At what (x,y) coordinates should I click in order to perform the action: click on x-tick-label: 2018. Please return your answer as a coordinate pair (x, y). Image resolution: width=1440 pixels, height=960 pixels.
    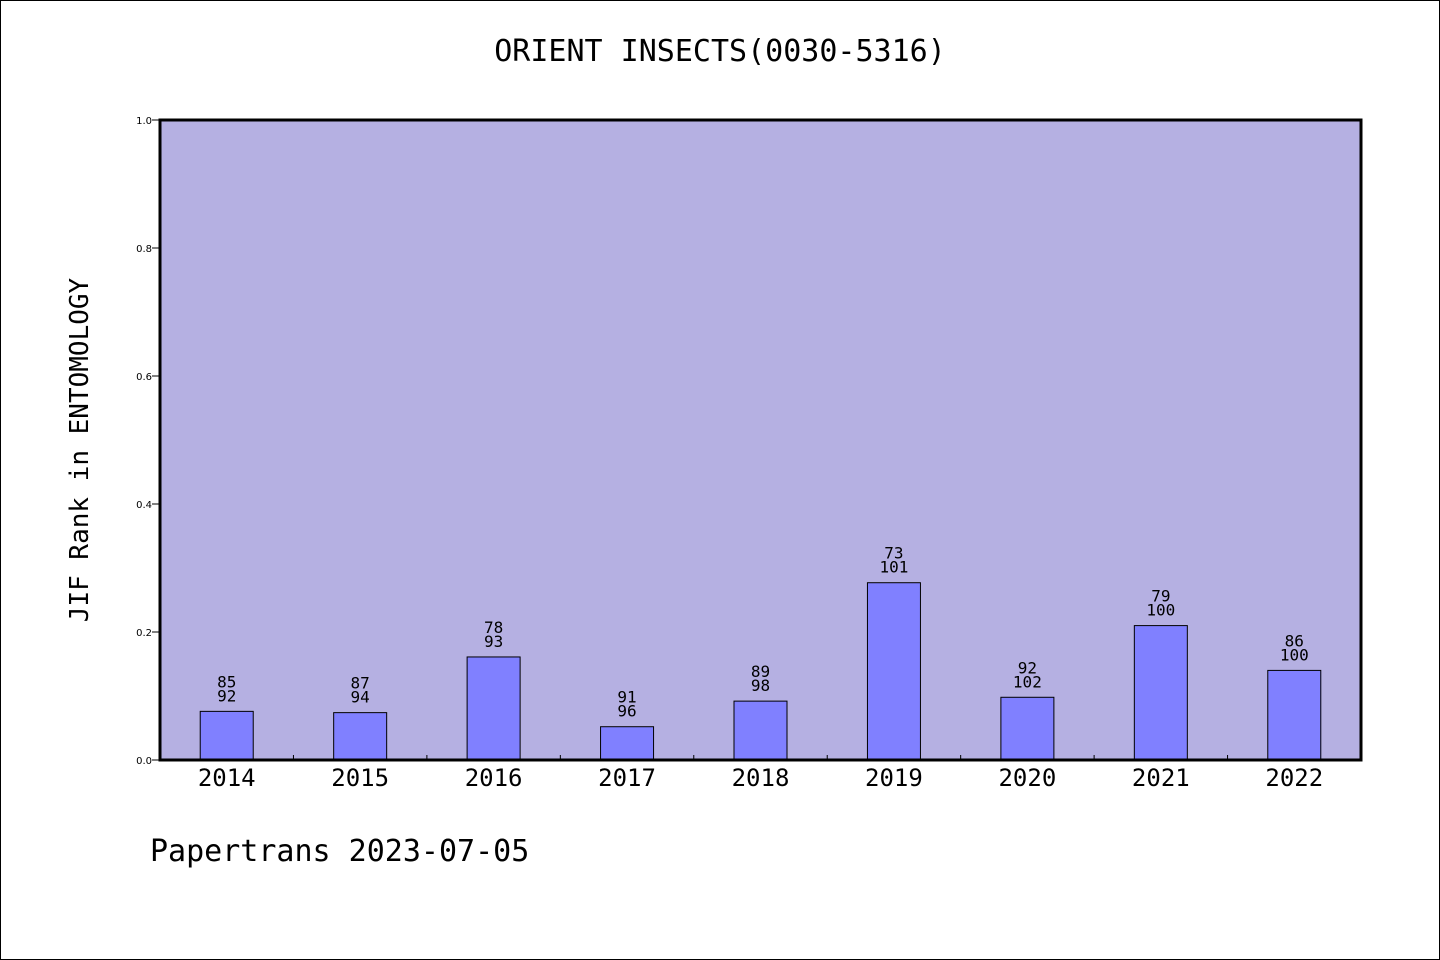
    Looking at the image, I should click on (761, 778).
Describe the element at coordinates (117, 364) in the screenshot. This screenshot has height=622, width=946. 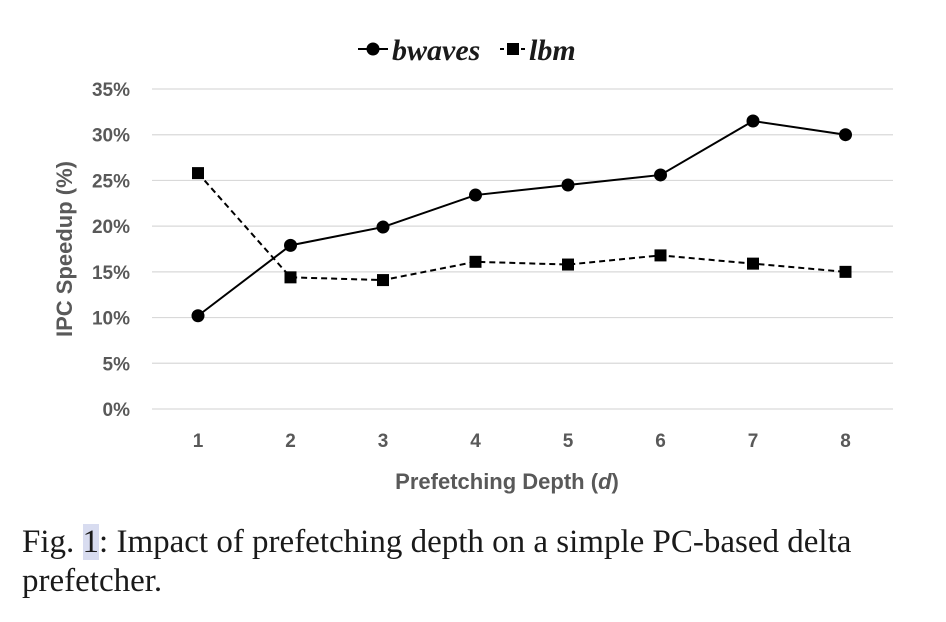
I see `y-tick-label: 5%` at that location.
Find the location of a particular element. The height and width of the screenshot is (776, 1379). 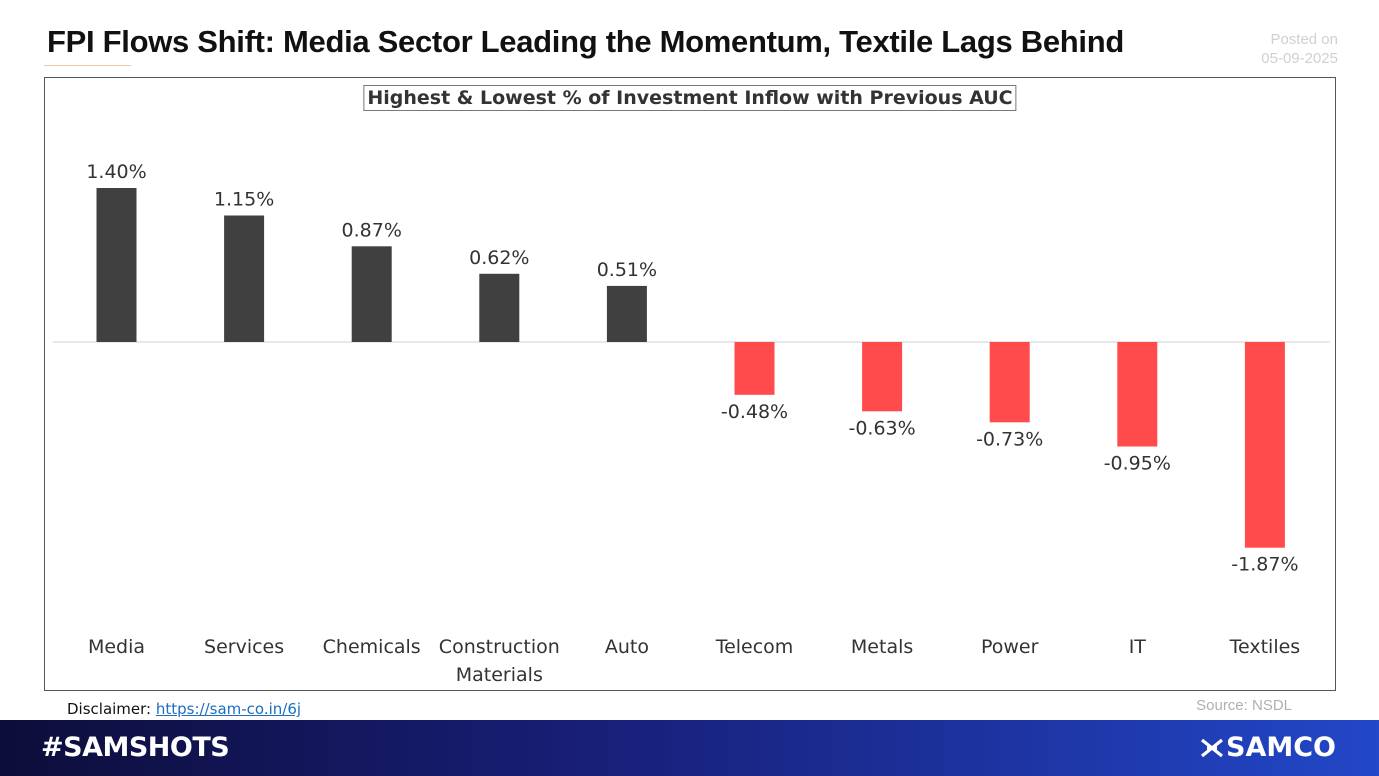

hashtag-label: #SAMSHOTS is located at coordinates (136, 748).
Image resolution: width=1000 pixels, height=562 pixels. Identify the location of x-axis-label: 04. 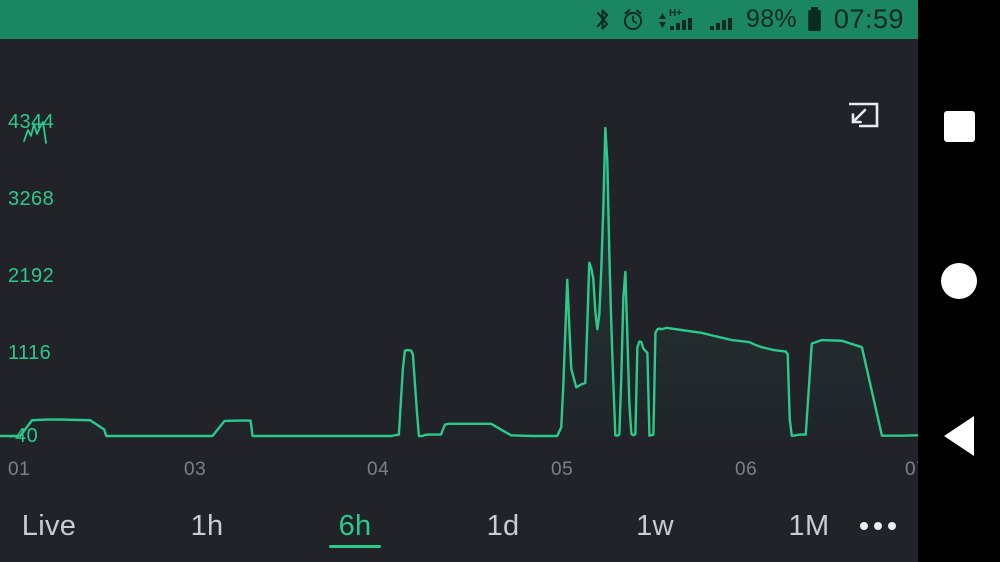
(378, 470).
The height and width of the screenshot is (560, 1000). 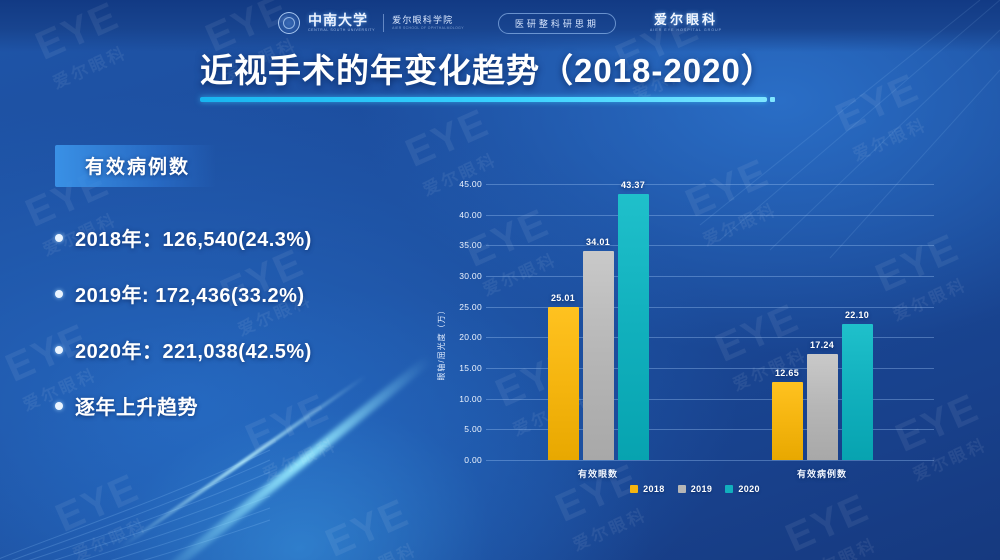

> _Work order_
Convert the records above into a Markdown table with the columns Row and Text, one numbered row per line, skipping blank lines. Leave the pictures out.

> _Solution to this task_
| Row | Text |
|---|---|
| 1 | At what (x,y) coordinates should I click in order to perform the action: click on x-tick-label: 2018. Please return your answer as a coordinate pair (x, y). Image resolution: width=1440 pixels, height=960 pixels. |
| 2 |     Looking at the image, I should click on (761, 778). |
| 3 | Describe the element at coordinates (117, 364) in the screenshot. This screenshot has height=622, width=946.  |
| 4 | I see `y-tick-label: 5%` at that location. |
| 5 | Find the location of a particular element. The height and width of the screenshot is (776, 1379).  |
| 6 | hashtag-label: #SAMSHOTS is located at coordinates (136, 748). |
| 7 | Image resolution: width=1000 pixels, height=562 pixels. Identify the location of x-axis-label: 04.  |
| 8 | (378, 470). |
| 9 | The height and width of the screenshot is (560, 1000).  |